The present invention relates to aircraft propulsion systems, and more particularly to control systems for aiding the prevention of the formation of contrails and/or for influencing the properties of contrails.
The term “contrail mitigation” is used herein to encompass the suppression of contrail formation and/or the alteration of contrail properties, for example to reduce the climate warming impact of contrails.
Contrails, also known as condensation trails or vapour trails, are line-shaped ice-clouds that appear behind aircraft under certain circumstances. The formation of a contrail depends on a number of factors, including: ambient temperature, humidity and pressure; the efficiency of the aircraft's engines; and the properties of the fuel burned in the engines.

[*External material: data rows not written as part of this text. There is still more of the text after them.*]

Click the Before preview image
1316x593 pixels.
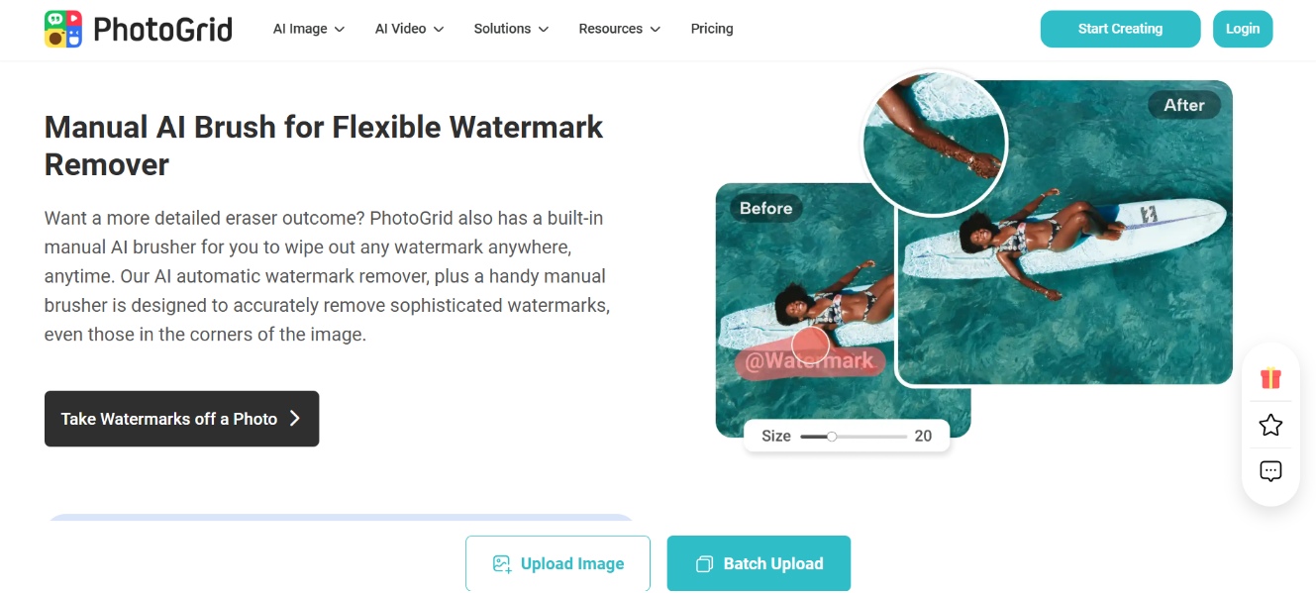(x=804, y=310)
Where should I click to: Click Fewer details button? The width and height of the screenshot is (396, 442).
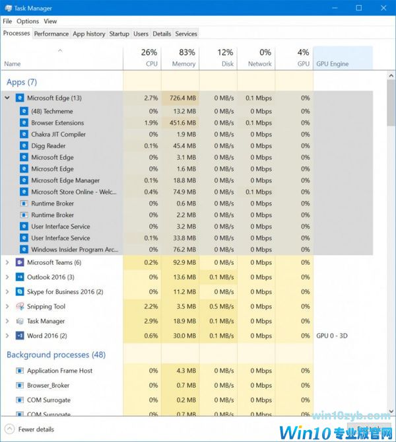click(x=30, y=429)
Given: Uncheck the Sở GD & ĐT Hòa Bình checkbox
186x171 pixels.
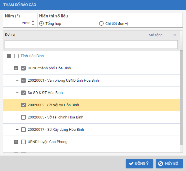Looking at the screenshot, I should tap(23, 93).
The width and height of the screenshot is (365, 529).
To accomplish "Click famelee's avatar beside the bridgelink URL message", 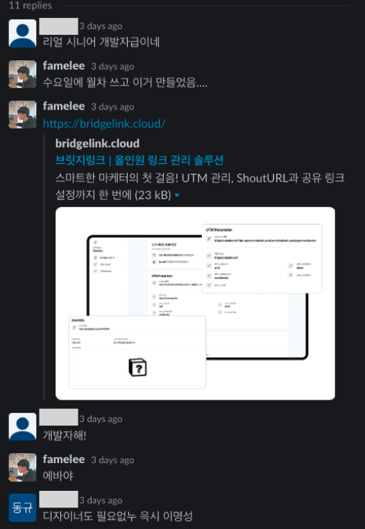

A contrail, once formed, will typically dissipate within a minute or so, unless the ambient air is supersaturated with respect to ice, in which case the contrail may persist. A persistent contrail may grow over time to resemble natural cirrus cloud, both in size and optical properties, and is then referred to as “contrail-cirrus”. Line-shaped contrails and contrail-cirrus are collectively referred to as “aviation-induced cloudiness” (AIC). Contrail-cirrus is thought to cause a majority of the climate impact of AIC due to it being spatially-larger and longer-lived than non-persistent line-shaped contrails.
It has been found that contrail properties may be affected by the properties of the fuel that is burned in the engine of an aircraft. Kerosene and other hydrocarbon fuels typically contain a wide variety of types of molecule, characterised by their sizes (number of carbon atoms) and shapes. Some common molecule shapes include: chain-shaped molecules (paraffins), chains with branches (iso-paraffins), and chains wrapped into rings (cyclo-paraffins). Also common within many hydrocarbon fuels is the family of molecules known as “aromatics”, which are also ring-shaped but possess different properties from the cyclo-paraffins.
European Patent Applications 13168164.5 (published as EP2685280) and 13168163.7 (published as EP2677139), both owned by Rolls-Royce plc, disclose systems for altering contrail properties by mixing a plurality of fuel sources together in different proportions so as to vary the final fuel composition supplied to the engines. However it has been found that the delay, between instructing a final fuel composition and observing the resultant change in contrail properties, reduces the responsiveness of the iterative system to changing conditions.
Depending on the metric employed, the climate-warming impact of aviation-induced cloudiness may be of a similar magnitude to that of the CO2 emitted by aircraft, and may therefore represent a significant element of aviation's total climate impact. Contrail mitigation, and particularly the mitigation of persistent contrails, therefore represents a compelling opportunity for a significant reduction in the overall climate warming impact of aviation. However any additional operational penalties incurred in order to achieve contrail mitigation require careful scrutiny to determine whether the penalties outweigh the possible contrail mitigation benefits.
The time taken to determine and implement an appropriate level of actuation of a contrail mitigation scheme or mechanism can be significant to the effectiveness of any measures undertaken. For example an aircraft at cruise can cause contrail formation at a rate of typically 10 miles (16 km) per minute and so an effective contrail mitigation system must be able to implement an acceptable solution rapidly, in order to minimise the aircraft's contrail-related climate-change impact in a cost-effective manner.
It is therefore an object of the present invention to manage the mitigation of contrails in a manner that reduces negative impact on climate, for example while minimising the operational penalty incurred in doing so. It may be considered an additional or alternative aim to provide a system for aircraft engine contrail mitigation which can react quickly and/or effectively to changes in contrail-inducing conditions.